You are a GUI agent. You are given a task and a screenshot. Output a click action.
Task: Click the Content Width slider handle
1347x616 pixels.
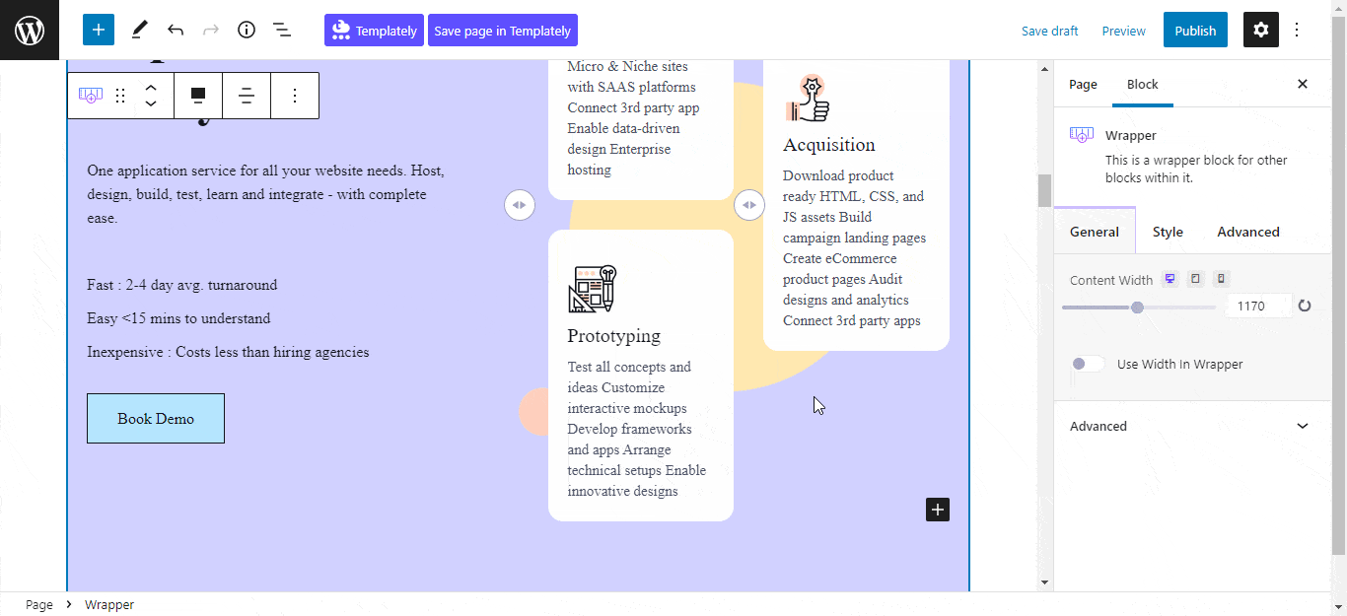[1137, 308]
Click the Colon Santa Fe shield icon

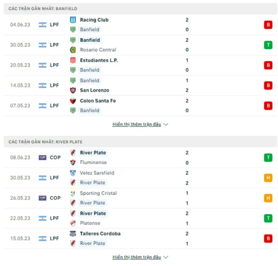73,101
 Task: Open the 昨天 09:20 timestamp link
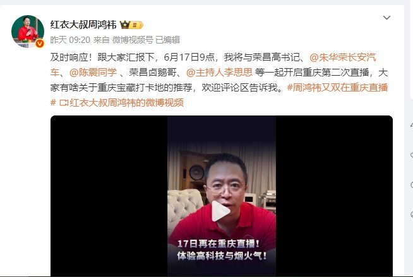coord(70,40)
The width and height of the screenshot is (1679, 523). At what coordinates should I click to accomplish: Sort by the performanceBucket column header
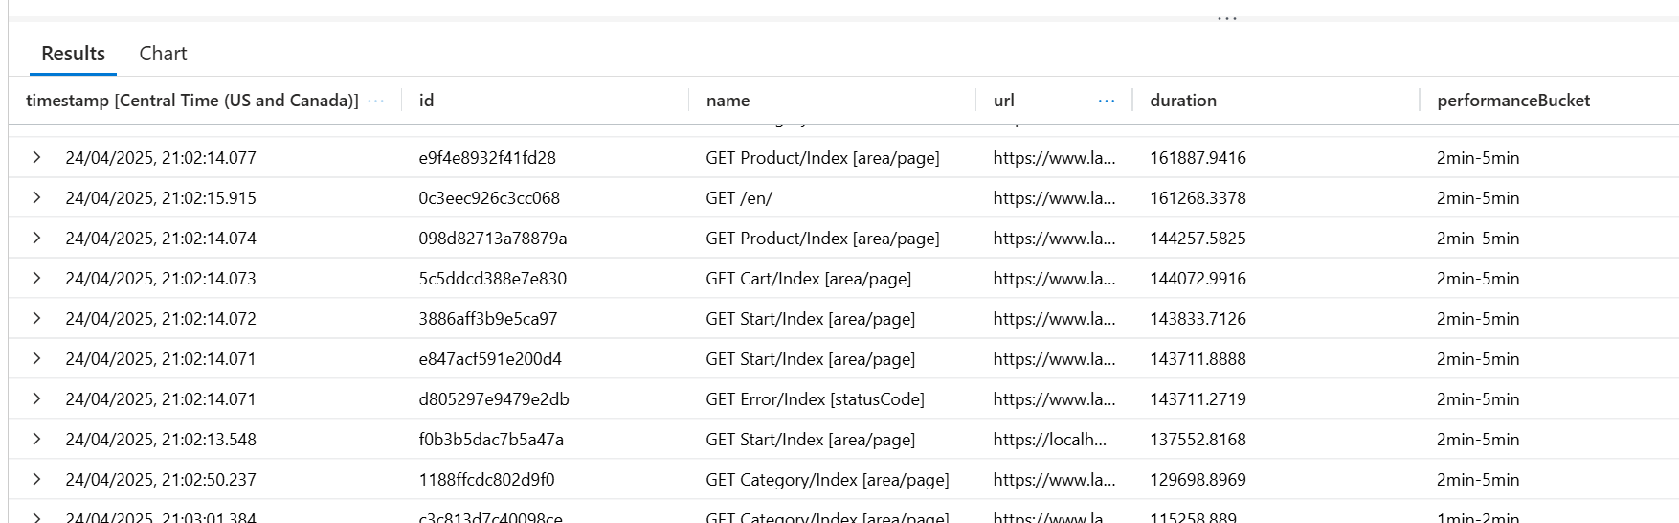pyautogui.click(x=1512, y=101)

Work order. Repeat the records above word for word, keeping no pictures in the copy.

Response to the task.
You are a GUI agent. You are given a task and a screenshot. Output a click action.
Task: Click the Content Width slider handle
1347x616 pixels.
[1137, 308]
Click the Colon Santa Fe shield icon

73,101
 Task: Open the 昨天 09:20 timestamp link
coord(70,40)
The width and height of the screenshot is (1679, 523). At what coordinates should I click to accomplish: Sort by the performanceBucket column header
pyautogui.click(x=1512, y=101)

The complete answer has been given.